Lin was one of my limits. Of course, had she been a ten I would have slept with her, with who knows what consequences. It wouldn’t have been my first time getting involved with an angry or obsessive woman. Or an extremely creative woman that I just wasn’t quite up to. Ironically, I probably had less in common with Cookie than with Lin, whom after all I met in our respective environment of choice – the coffeehouse.
You can understand a lot about a person based as much on what they don’t as on what they do do. A default image of Cookie’s character was beginning to form. Not being the café type, she probably had no interest in books. I divide the world into those who live on books and those who live on TV, and they are inveterate enemies. A TV watcher would definitely have been a problem in the long-term. On top of no interest in coffee or anything Western. But she did have something to do with the university, so maybe there was hope. All that mattered in the short-term, however, was getting her into bed.
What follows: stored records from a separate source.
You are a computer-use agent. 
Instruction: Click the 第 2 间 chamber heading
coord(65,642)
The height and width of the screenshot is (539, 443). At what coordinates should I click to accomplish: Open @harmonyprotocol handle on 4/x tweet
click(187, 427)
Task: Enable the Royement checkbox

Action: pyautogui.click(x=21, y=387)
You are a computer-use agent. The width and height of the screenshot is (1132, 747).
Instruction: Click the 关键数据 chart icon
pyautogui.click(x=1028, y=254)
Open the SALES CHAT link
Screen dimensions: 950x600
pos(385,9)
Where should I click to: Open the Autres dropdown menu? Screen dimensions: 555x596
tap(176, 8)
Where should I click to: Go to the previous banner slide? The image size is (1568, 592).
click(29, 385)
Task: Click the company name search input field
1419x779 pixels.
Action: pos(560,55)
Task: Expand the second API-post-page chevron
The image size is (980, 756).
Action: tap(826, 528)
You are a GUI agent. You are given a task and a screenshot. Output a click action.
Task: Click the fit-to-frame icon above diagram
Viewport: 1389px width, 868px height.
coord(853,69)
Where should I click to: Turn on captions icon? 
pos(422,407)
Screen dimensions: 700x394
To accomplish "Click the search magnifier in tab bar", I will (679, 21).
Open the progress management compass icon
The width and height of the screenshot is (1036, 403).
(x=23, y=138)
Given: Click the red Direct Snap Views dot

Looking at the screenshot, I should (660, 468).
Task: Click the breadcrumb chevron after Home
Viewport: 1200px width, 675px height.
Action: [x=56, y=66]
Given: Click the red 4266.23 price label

She had dressed in tight pants whose effect was to flare out an already shapely figure. Most women are embarrassed by big buttocks and try to de-accentuate them. Through the constant attention or clear-headed advice of men, she had learned to like her flamboyant shape and appreciate how lucky she was. Perhaps she even enjoyed life – all the more impressive if well into her 30s, as she would have been born during the Cultural Revolution and inculcated in that era’s survivalist ideology, so reminiscent of Western Puritanism. She was almost certainly in a committed relationship with another man, and likely married. No woman that attractive survives singlehood past the age of twenty-five. They take a husband – almost any will do – just to stop the incessant peer and parental harassment (though oddly marriage frees them up to flirt with men). They will latch on the first man who seems to express sincere love, while their own feelings for him may be a mere afterthought.
The happily attached, on the other hand, stare inwardly with such concentration they become invisible. But Cookie presented herself in italics. The warm smile she cast me was not that of a woman wrapped up in another man. Still, without more evidence I had no right to read it as anything more than charmed surprise at a passing foreigner, proffered on condition we were heading in opposite directions. For if I had managed to confront her she would have whished away like a bird at the tongue-tied prospect of marshaling what little English she had gotten in school with the scary foreigner. It is assumed, correctly for the most part, that you can’t speak Chinese, and still the burden is on you to initiate a conversation. While my Mandarin ability wasn’t up to intellectual discussion, it was more than adequate for these purposes, once I had lassoed her with a simple nihao.
The problem was that Cookie was nowhere to be seen. The possibility was dawning on me that maybe she was no longer around, and I would never see her again.